* Problem to work on *
Find every line in the records below that holds the word "screenshot" and copy it.

* Dataset excerpts *
%%

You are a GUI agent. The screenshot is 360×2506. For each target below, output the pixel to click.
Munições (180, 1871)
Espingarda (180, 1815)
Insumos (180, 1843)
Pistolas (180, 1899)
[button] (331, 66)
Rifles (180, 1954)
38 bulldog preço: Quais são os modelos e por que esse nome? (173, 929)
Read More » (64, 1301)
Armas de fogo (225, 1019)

%%
%%

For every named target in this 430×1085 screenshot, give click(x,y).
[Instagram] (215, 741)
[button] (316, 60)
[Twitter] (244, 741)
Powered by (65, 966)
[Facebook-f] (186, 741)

%%
%%

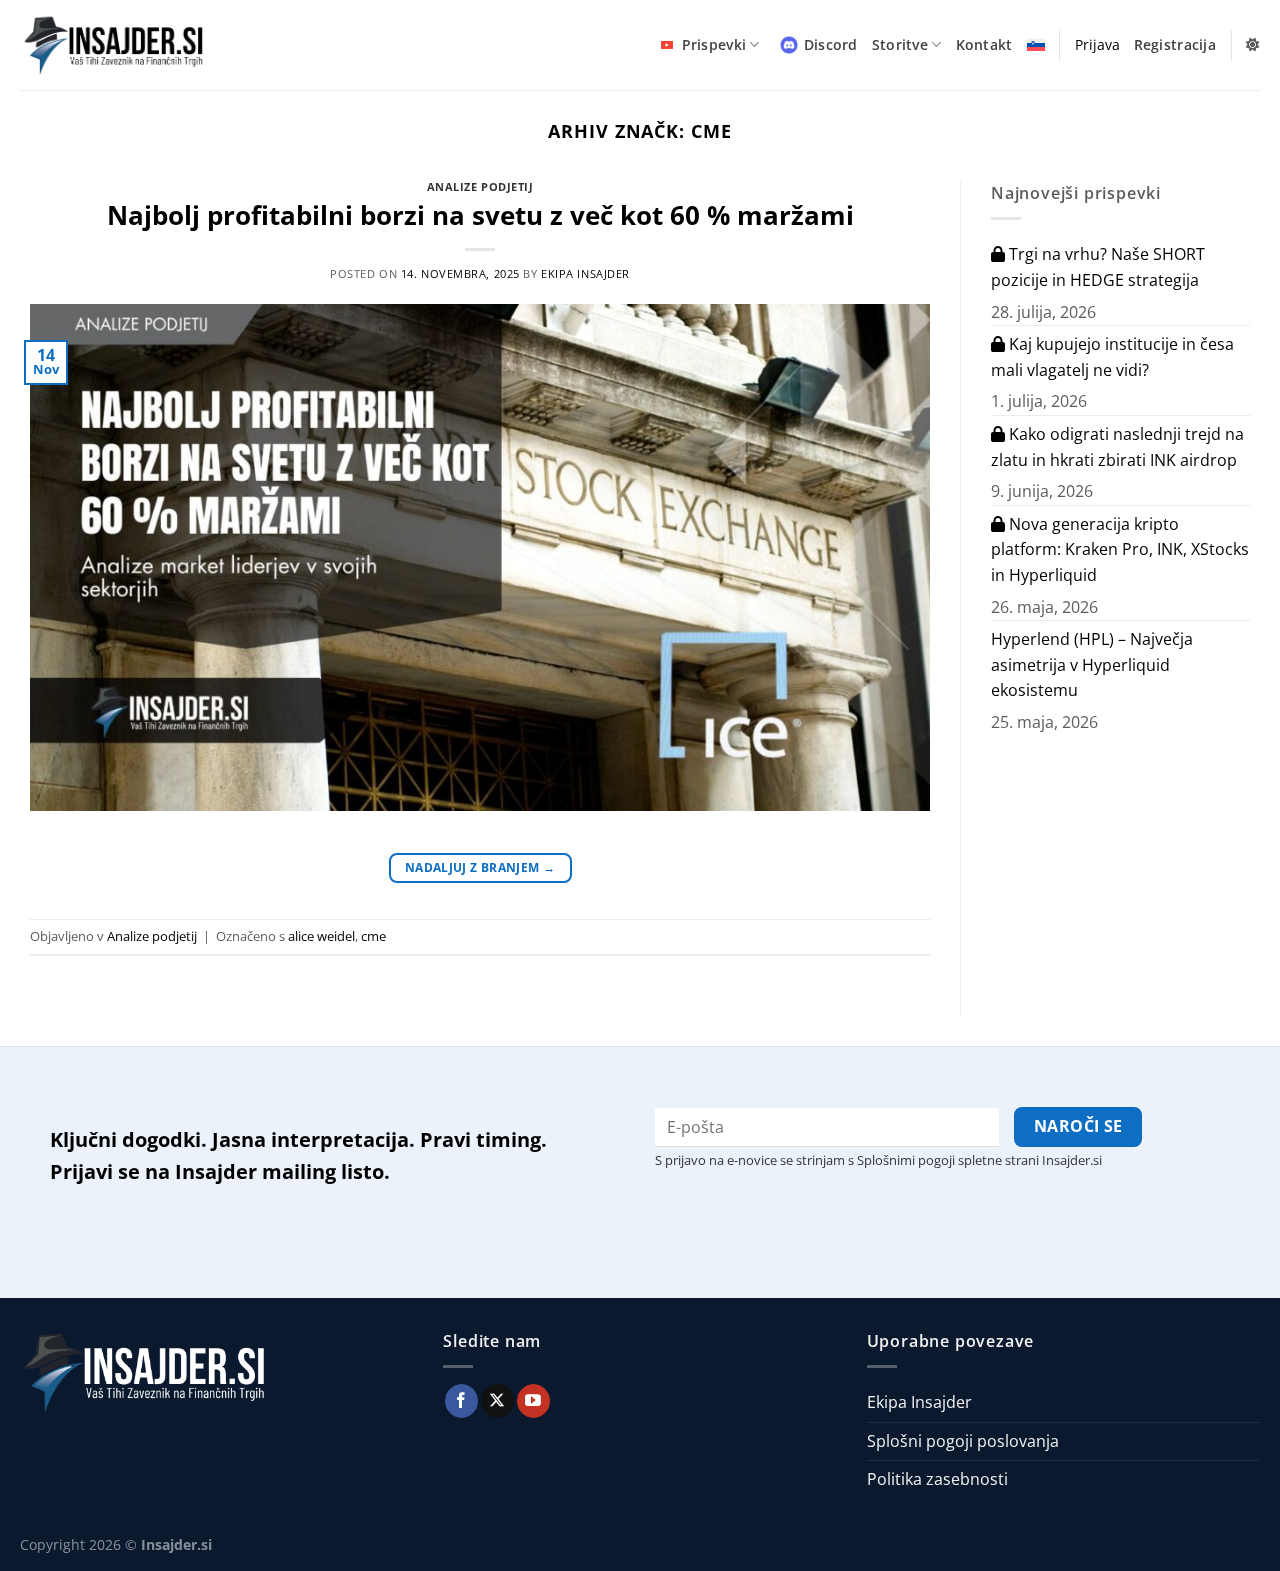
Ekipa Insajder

%%

* Output for this exercise *
You are a GUI agent. The screenshot is 360×2506. For each target below, output the pixel to click.
For every named target in this 430×1085 screenshot, give click(x,y).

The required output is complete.